◆ Description of the task
Within the lines below, find those that hold the string "will" and copy each one.

--- Records supplied ---

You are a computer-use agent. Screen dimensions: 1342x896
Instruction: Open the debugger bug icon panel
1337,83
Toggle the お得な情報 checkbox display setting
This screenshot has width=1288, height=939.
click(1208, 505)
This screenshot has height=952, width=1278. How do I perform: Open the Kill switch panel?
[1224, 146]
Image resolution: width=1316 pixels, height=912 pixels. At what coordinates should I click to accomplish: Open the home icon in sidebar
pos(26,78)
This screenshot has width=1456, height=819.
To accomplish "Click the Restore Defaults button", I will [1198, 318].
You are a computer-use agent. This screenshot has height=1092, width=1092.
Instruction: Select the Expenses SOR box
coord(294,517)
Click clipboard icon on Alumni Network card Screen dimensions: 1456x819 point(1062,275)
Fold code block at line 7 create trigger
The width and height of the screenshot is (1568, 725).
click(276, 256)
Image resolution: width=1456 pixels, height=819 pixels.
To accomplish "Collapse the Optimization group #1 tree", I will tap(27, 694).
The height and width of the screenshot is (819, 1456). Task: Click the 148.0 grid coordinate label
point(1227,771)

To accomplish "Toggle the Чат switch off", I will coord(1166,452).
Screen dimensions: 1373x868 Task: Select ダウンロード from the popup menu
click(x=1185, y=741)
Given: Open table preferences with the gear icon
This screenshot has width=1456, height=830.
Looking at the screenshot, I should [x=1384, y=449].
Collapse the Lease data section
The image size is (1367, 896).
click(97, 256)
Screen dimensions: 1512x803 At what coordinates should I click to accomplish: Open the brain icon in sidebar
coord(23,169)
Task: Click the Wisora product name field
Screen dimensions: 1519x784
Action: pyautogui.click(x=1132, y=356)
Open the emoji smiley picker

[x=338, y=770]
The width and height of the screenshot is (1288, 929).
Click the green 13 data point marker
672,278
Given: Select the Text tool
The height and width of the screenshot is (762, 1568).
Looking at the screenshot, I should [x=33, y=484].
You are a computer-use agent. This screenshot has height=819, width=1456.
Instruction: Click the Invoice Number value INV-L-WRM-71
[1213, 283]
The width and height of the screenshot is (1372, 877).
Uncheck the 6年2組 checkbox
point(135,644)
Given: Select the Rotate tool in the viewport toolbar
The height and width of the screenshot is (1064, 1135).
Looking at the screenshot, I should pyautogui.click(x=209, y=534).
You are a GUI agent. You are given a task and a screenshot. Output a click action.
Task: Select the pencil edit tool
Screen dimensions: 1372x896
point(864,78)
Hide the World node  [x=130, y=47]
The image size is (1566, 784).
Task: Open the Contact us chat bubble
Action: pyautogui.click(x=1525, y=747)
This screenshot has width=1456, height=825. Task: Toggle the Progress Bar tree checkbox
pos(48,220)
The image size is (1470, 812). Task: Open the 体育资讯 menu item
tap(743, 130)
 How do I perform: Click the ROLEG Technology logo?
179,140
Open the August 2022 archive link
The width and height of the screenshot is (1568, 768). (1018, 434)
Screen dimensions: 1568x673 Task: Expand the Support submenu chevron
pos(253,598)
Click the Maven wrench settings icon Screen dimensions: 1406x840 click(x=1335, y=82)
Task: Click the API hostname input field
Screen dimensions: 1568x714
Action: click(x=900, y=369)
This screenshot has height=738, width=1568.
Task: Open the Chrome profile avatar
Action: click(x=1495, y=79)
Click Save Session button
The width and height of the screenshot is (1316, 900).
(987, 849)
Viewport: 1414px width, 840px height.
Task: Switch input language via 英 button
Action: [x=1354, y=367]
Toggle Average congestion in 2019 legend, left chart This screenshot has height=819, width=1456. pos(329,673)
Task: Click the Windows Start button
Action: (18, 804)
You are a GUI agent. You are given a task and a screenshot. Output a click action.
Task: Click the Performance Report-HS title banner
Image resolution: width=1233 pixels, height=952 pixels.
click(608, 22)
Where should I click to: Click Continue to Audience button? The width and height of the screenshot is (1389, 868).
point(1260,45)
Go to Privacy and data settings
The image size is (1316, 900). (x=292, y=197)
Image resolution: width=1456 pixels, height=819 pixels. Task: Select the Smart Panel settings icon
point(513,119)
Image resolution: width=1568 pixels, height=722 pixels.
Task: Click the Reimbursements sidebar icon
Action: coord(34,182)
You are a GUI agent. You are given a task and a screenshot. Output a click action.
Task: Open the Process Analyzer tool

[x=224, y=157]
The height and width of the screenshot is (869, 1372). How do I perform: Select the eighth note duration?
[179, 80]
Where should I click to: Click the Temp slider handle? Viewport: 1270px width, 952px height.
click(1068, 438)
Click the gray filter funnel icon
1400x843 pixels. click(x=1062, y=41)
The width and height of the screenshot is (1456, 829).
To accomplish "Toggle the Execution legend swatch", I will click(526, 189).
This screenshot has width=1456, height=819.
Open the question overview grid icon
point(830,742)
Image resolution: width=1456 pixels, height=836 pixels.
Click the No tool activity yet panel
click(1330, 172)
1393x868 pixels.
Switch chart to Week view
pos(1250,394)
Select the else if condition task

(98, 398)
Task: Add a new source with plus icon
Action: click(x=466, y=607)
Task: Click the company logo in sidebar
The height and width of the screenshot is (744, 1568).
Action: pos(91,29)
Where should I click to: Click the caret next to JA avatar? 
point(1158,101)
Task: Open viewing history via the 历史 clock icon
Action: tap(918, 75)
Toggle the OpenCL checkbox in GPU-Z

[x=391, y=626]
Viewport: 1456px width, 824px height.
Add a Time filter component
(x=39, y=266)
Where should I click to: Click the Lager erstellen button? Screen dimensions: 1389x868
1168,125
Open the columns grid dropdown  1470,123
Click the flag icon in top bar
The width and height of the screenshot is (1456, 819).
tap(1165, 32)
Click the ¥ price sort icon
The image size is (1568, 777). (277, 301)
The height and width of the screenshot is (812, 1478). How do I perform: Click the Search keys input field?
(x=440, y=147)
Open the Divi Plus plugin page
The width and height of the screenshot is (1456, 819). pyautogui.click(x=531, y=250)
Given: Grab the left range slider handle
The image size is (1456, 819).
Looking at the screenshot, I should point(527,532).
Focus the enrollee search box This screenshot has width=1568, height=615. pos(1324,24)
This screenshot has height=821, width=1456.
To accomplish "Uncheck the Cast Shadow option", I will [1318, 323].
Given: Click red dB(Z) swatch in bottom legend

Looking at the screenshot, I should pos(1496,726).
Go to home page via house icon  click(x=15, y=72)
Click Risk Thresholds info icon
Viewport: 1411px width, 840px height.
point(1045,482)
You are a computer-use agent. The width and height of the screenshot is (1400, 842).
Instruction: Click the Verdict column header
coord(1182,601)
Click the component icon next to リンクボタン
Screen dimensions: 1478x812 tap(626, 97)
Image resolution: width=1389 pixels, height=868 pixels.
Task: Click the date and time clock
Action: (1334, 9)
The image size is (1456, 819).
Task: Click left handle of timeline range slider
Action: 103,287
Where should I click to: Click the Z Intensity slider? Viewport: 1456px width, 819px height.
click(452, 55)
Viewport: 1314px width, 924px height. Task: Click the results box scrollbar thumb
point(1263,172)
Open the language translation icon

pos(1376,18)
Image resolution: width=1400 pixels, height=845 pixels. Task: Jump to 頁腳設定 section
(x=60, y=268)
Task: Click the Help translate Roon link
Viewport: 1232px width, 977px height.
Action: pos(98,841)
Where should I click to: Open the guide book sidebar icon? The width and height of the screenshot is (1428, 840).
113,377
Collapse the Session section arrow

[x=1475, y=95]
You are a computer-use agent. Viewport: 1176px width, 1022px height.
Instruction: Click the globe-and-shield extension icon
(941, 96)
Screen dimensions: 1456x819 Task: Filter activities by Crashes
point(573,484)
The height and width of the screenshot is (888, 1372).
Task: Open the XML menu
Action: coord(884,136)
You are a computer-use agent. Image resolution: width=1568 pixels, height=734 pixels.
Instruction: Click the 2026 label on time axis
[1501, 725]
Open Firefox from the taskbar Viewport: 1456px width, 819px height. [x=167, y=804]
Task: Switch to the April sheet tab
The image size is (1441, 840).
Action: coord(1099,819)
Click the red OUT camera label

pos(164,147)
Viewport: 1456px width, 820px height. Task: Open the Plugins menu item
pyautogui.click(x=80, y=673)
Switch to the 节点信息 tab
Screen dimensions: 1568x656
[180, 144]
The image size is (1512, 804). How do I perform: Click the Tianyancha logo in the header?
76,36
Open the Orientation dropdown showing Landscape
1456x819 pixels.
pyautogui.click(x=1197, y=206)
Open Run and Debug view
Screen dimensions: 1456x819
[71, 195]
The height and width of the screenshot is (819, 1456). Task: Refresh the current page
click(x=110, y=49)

---

◆ Response
To accomplish "Click the Restore Defaults button", I will [1198, 318].
To accomplish "Collapse the Optimization group #1 tree", I will tap(27, 694).
To accomplish "Toggle the Чат switch off", I will coord(1166,452).
To accomplish "Toggle the Execution legend swatch", I will click(526, 189).
To accomplish "Uncheck the Cast Shadow option", I will [1318, 323].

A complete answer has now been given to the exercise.